Now, there is an awful lot about the Third Reich I don't know. And I would be curious if anyone has some more specific reference about such a thing. But I have read a fair amount about German policies toward administering conquered territories and also about their Fifth Column (espionage) efforts in the United States. And it just seems unlikely in the extreme that there was any program to train "administrators" for future American "territories".

This is where a little bit of analytical commentary would have been useful if they were going to use stories like that, because many viewers hearing that will assume it's a fact. I'm tempted to quote Rummy on "unknowns" here, but I would be astonished to find out that any such thing existed in any form. Hitler envisioned making America a subordinate power, at the least, in a future world run by the Axis. But he was far to fixated on conquering Russia and killing Jews in Europe to worry about designing territorial administrations for North America.

There are several possibilities for that tale, which I would list in order of descending probability as follows: the German soldier had actually been in Connecticut (the American said he spoke "accent-free" English); the German had been trained in intelligence operations for possible infiltration to the US; the American had mixed his memory of the conversation with reports about the "geopolitical" studies in Germany, featured in one of Frank Capra's wartime "Why We Fight" films; the German had studied geography in college; and, he was actually being trained as an "administrator" for conquered Connecticut.

Certainly this kind of obscure claim is something that requires further explanation than just to be tossed out there into the stream of war folklore.

Some other historical bits that bothered me in Episode 6:

The narration says that in late 1944, Americans were "growing weary" of the war.
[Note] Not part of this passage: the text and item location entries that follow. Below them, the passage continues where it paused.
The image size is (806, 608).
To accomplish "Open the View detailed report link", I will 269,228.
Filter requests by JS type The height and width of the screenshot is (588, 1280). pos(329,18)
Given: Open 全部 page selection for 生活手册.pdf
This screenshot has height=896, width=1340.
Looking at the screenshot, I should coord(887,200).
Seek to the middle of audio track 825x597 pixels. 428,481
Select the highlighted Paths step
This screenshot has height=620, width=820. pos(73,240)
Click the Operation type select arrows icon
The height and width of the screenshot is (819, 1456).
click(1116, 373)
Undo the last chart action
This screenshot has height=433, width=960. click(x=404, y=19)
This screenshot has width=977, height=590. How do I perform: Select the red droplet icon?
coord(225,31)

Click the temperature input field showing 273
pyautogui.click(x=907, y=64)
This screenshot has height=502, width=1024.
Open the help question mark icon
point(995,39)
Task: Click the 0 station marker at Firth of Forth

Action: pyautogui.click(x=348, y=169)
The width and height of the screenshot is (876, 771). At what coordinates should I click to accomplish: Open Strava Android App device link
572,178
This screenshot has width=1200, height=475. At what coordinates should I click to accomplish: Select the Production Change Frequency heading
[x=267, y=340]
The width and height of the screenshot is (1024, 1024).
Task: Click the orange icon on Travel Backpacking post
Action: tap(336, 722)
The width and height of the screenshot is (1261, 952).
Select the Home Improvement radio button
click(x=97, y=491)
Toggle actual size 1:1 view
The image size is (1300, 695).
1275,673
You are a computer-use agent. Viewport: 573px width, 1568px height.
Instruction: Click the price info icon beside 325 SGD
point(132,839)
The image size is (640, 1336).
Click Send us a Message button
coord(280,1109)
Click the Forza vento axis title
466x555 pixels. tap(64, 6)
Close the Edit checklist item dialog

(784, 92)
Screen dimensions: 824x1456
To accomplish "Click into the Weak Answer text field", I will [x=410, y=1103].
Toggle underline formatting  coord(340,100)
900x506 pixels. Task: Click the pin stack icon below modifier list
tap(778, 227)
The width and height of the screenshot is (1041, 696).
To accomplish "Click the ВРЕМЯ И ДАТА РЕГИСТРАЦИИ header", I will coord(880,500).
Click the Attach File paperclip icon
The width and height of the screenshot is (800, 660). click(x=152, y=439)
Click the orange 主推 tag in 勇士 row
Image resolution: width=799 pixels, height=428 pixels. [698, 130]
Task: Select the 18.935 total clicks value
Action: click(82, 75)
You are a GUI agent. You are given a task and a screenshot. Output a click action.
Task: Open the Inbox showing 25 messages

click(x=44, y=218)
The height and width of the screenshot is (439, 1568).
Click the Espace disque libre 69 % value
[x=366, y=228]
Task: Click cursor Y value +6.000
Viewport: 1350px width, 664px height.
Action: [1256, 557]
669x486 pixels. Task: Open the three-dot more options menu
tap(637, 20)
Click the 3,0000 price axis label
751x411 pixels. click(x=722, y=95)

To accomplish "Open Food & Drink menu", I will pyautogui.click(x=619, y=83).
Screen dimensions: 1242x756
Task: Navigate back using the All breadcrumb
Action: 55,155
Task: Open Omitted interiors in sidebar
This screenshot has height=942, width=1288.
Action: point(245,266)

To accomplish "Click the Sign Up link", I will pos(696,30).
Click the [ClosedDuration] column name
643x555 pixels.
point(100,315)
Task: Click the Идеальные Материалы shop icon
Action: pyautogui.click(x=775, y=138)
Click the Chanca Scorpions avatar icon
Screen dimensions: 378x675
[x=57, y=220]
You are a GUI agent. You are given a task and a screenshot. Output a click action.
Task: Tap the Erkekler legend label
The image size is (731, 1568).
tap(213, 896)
Exactly what does that mean? I posted back in July about polling data from the US during the war. In that post, I quoted Josh Marshall:

The key point is that many polls were taken during the war. And approval of the president's conduct of the war, understanding and belief in the goals of the war and other similar measurements all remained constant at very high levels or in some cases actually went up. One key data point you can see on the chart is the number of Americans will to make peace with Hitler - that is, an negotiated end to the war rather than the unconditional surrender which was a key allied war demand. The number was under 10% for most of 1942 and 1943. Then it briefly surged up to just over 20% in early 1944 (roughly the time of the invasion of Italy) before falling back down to about 15% for duration of the war in Europe. (my emphasis)
As I recall, the documentary's narration just said "1944" for when people were getting weary of the war. But the context and the comment by interviewee Katherine Phillips accompanying it definitely made it sound like late 1944. Did anyone bother to check this stuff before they broadcast it?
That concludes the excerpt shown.